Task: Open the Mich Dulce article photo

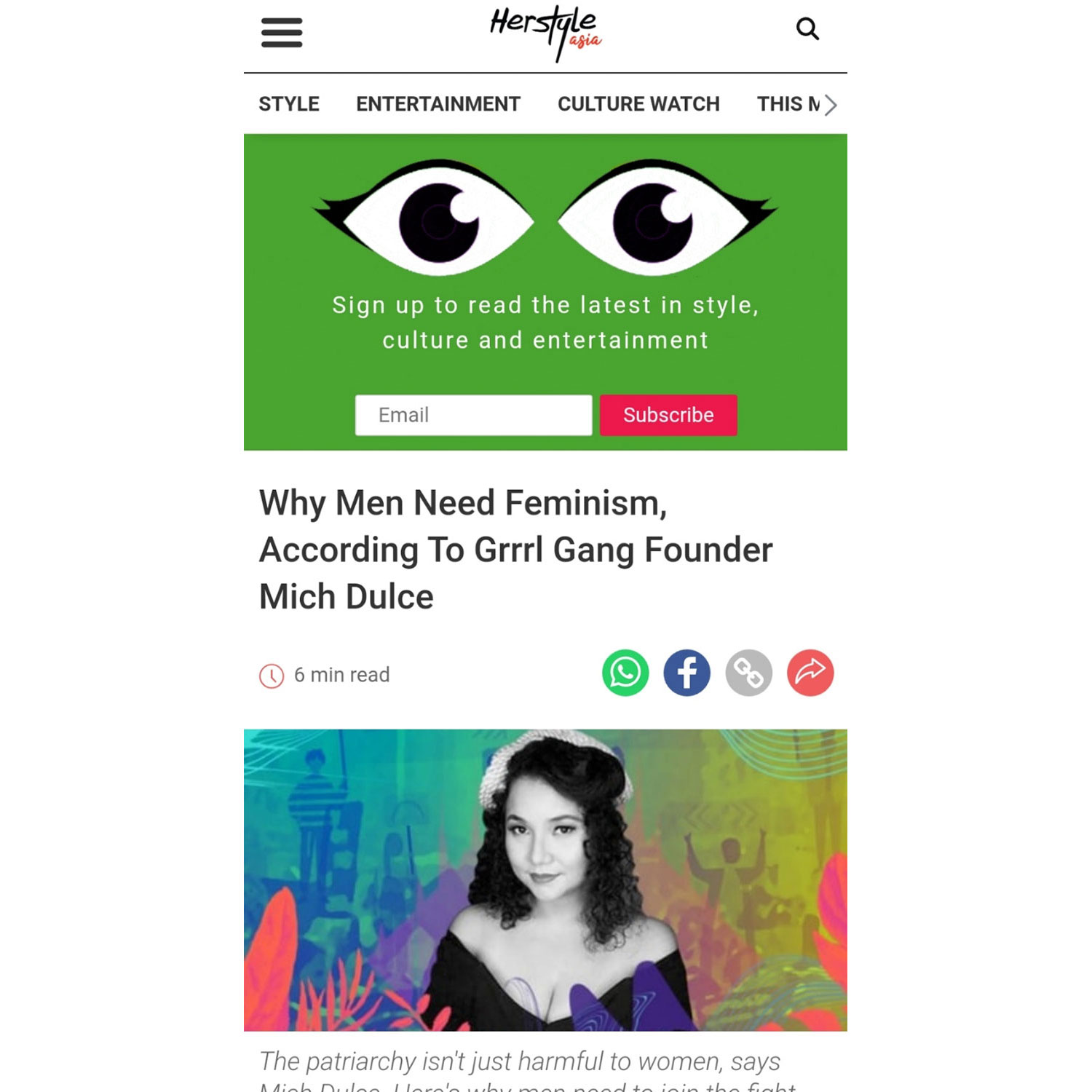Action: 545,880
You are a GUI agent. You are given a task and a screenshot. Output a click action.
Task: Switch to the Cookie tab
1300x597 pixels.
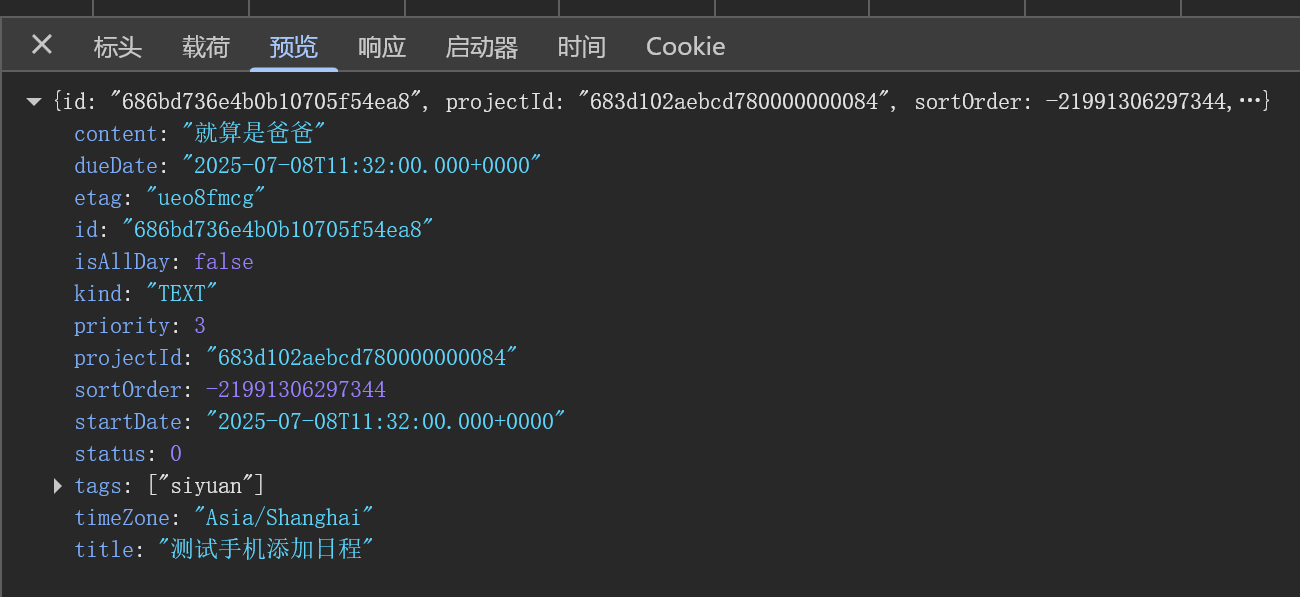click(685, 47)
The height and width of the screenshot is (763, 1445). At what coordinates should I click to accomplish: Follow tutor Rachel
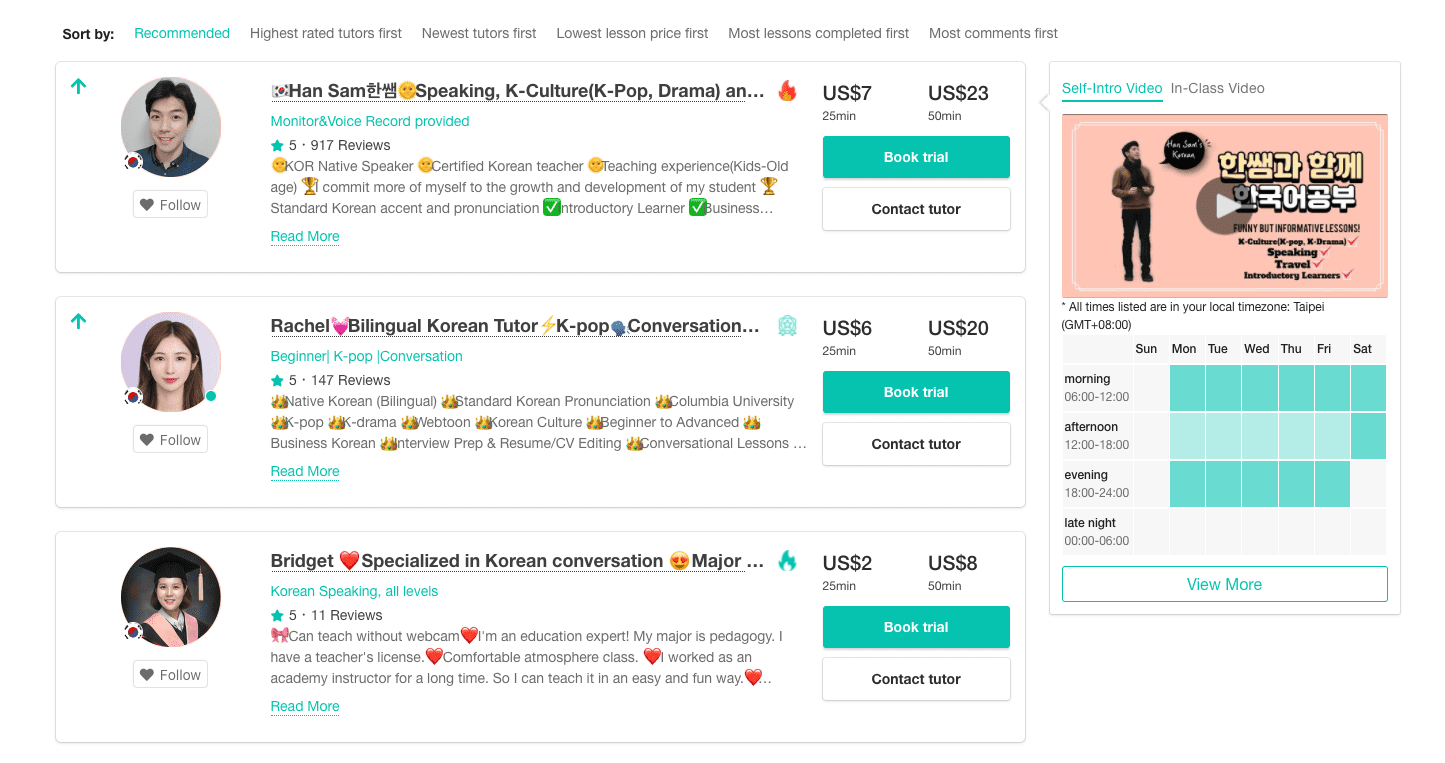[170, 439]
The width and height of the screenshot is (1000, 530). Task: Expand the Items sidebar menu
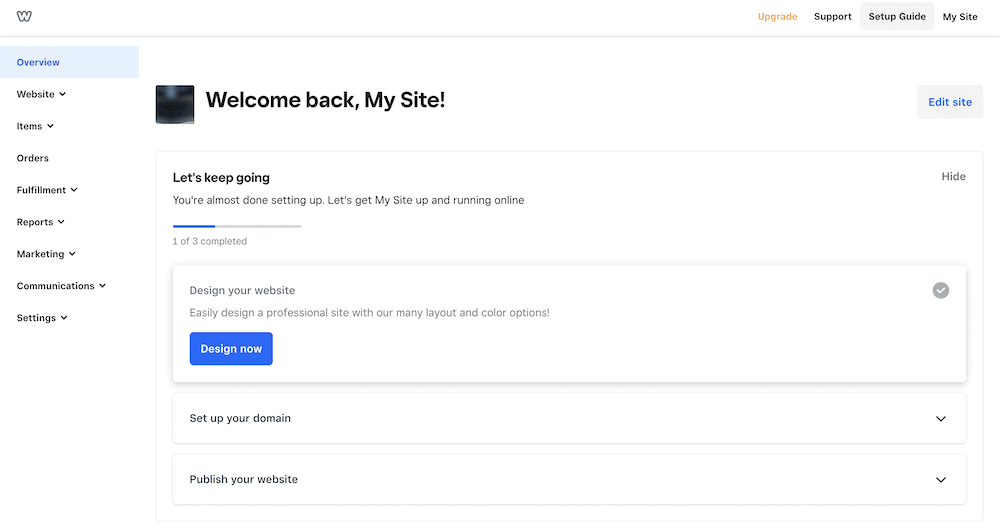coord(35,126)
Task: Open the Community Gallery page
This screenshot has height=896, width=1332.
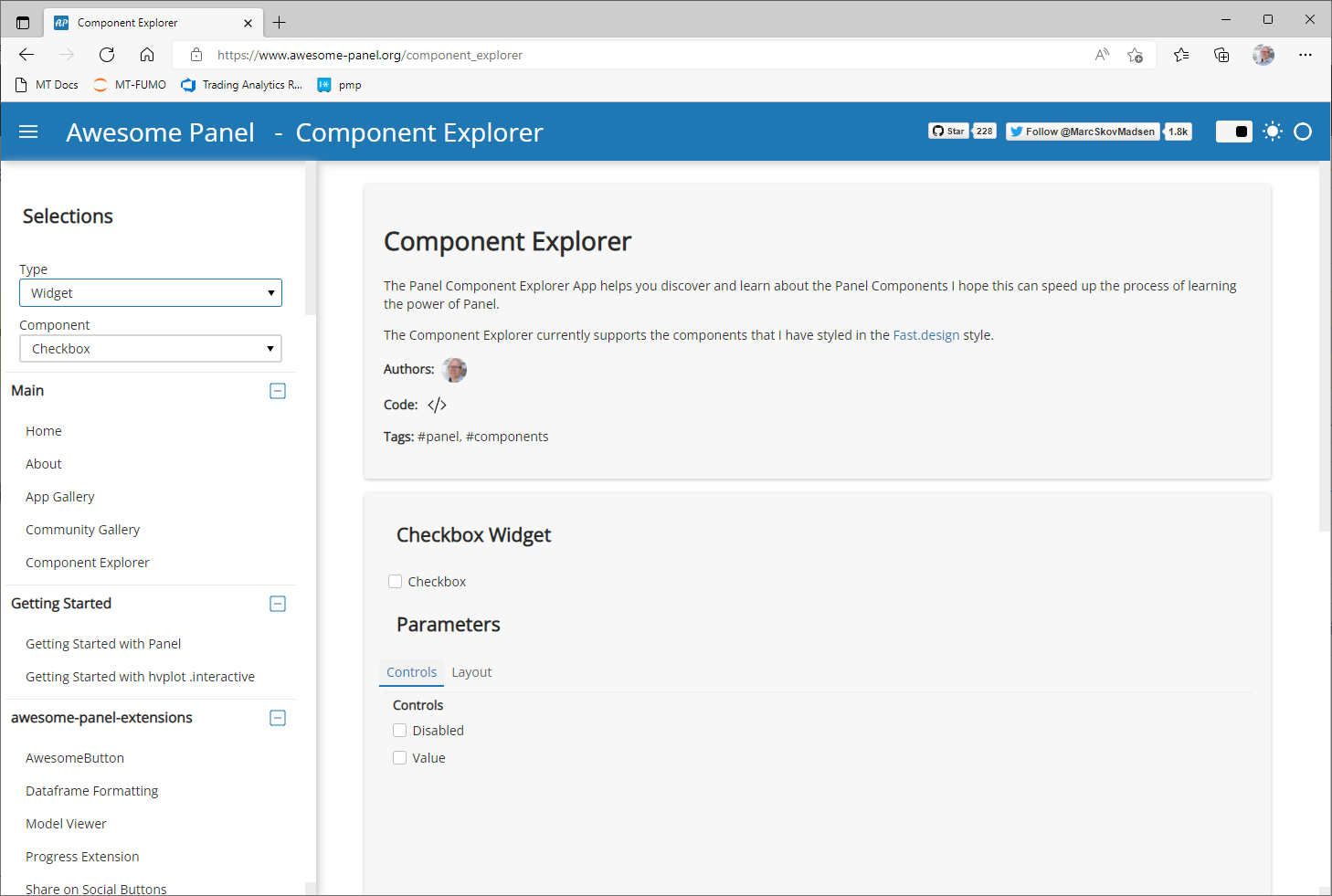Action: pos(82,529)
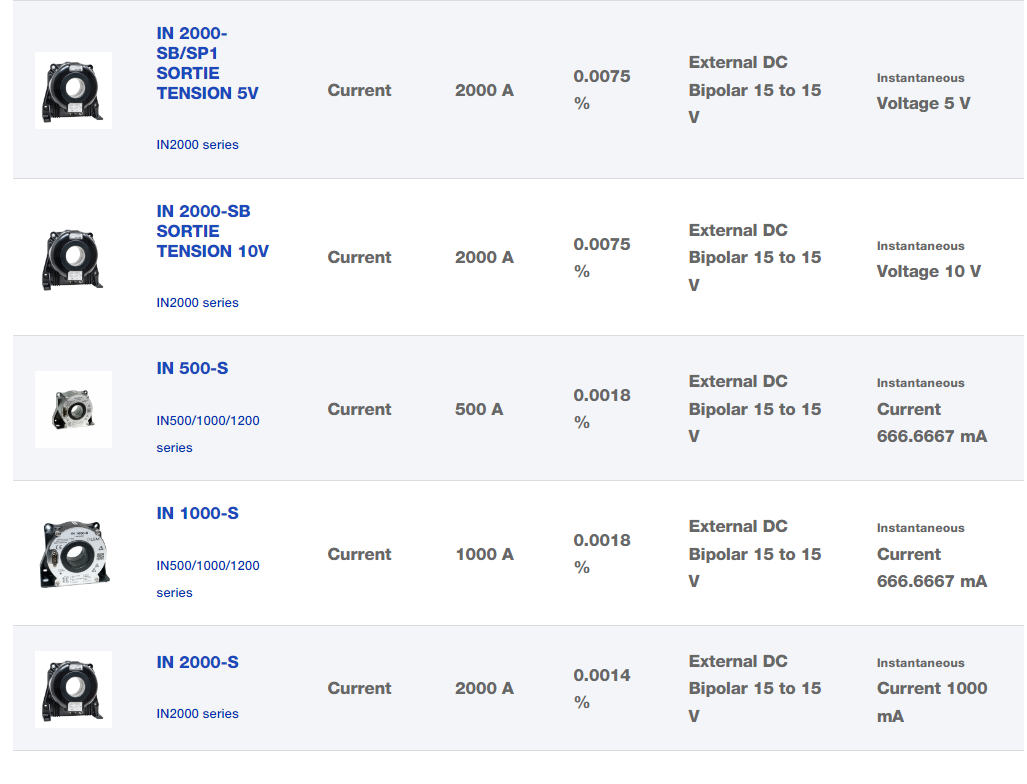Select the 0.0014 % accuracy cell

601,688
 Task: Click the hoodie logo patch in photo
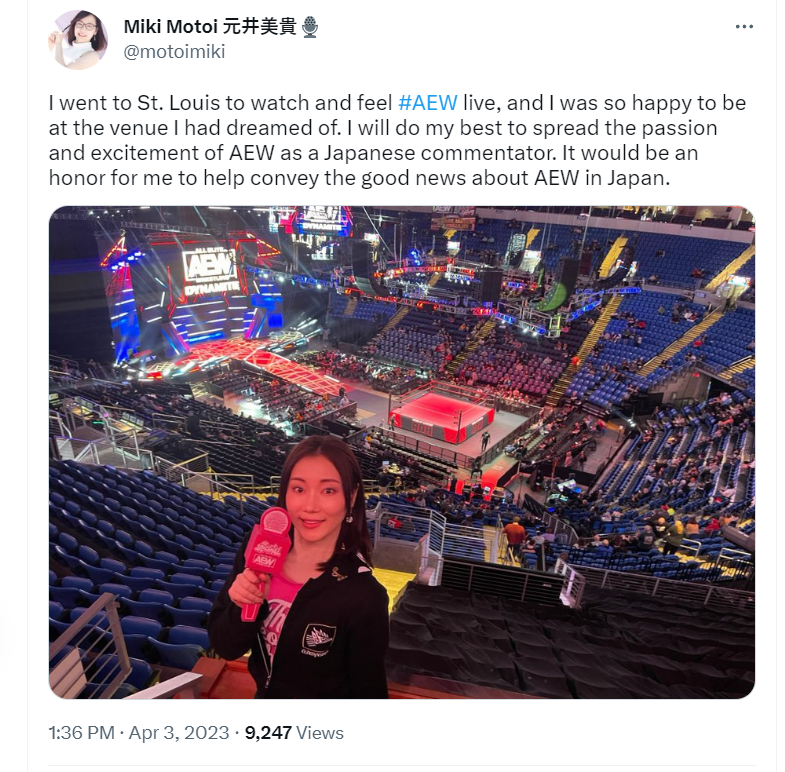pos(318,639)
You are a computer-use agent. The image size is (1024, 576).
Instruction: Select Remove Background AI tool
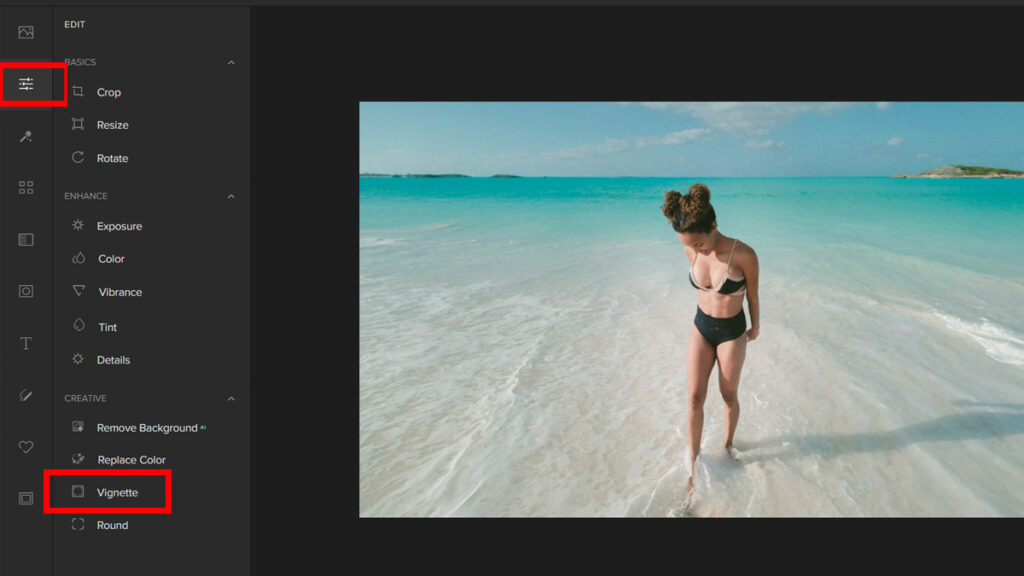tap(146, 428)
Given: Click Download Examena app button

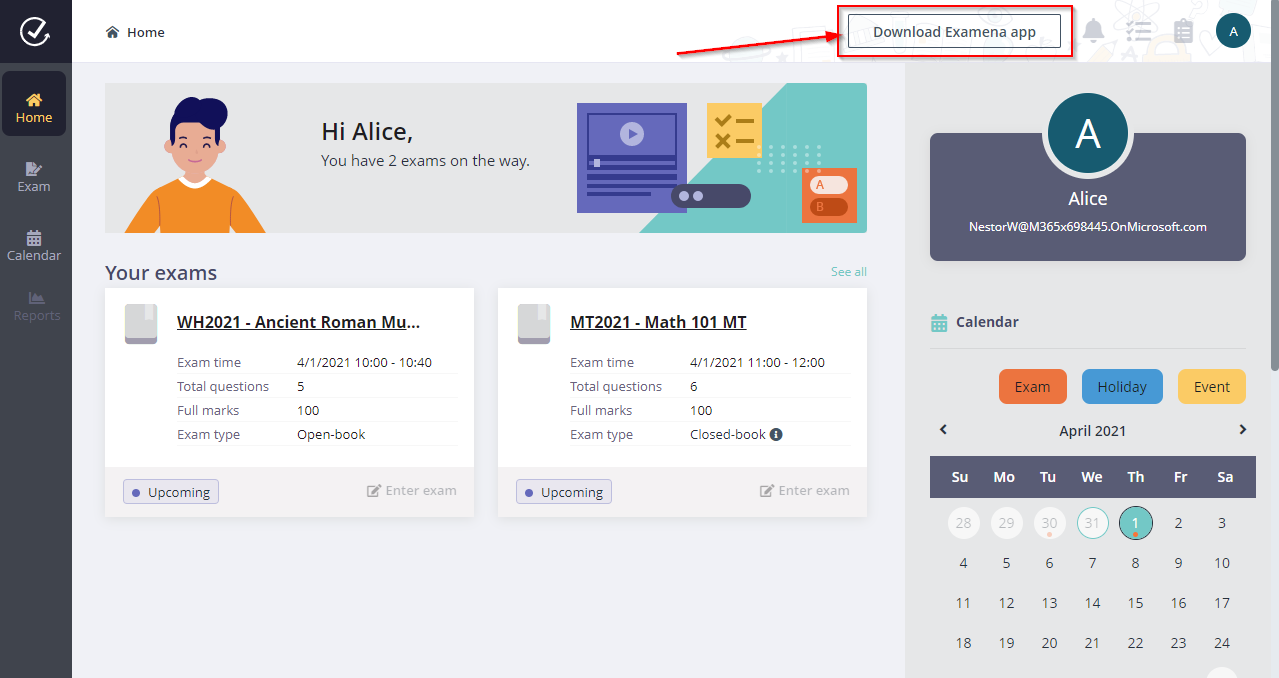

> Required work: Express the records above as a Markdown table with the columns Row and Line, one numbered row per line of text. Skip blank lines and leave the pictures out.

> Answer to this task:
| Row | Line |
|---|---|
| 1 | Task: Open the Mich Dulce article photo |
| 2 | Action: 545,880 |
| 3 | You are a GUI agent. You are given a task and a screenshot. Output a click action. |
| 4 | Task: Switch to the Cookie tab |
| 5 | 1300x597 pixels. |
| 6 | click(685, 47) |
| 7 | The height and width of the screenshot is (763, 1445). At what coordinates should I click to accomplish: Follow tutor Rachel |
| 8 | [170, 439] |
| 9 | The width and height of the screenshot is (1000, 530). Task: Expand the Items sidebar menu |
| 10 | coord(35,126) |
| 11 | Task: Open the Community Gallery page |
| 12 | This screenshot has height=896, width=1332. |
| 13 | Action: pos(82,529) |
| 14 | Select the 0.0014 % accuracy cell |
| 15 | 601,688 |
| 16 |  Task: Click the hoodie logo patch in photo |
| 17 | pos(318,639) |
| 18 | You are a computer-use agent. The image size is (1024, 576). |
| 19 | Instruction: Select Remove Background AI tool |
| 20 | tap(146, 428) |
| 21 | Given: Click Download Examena app button |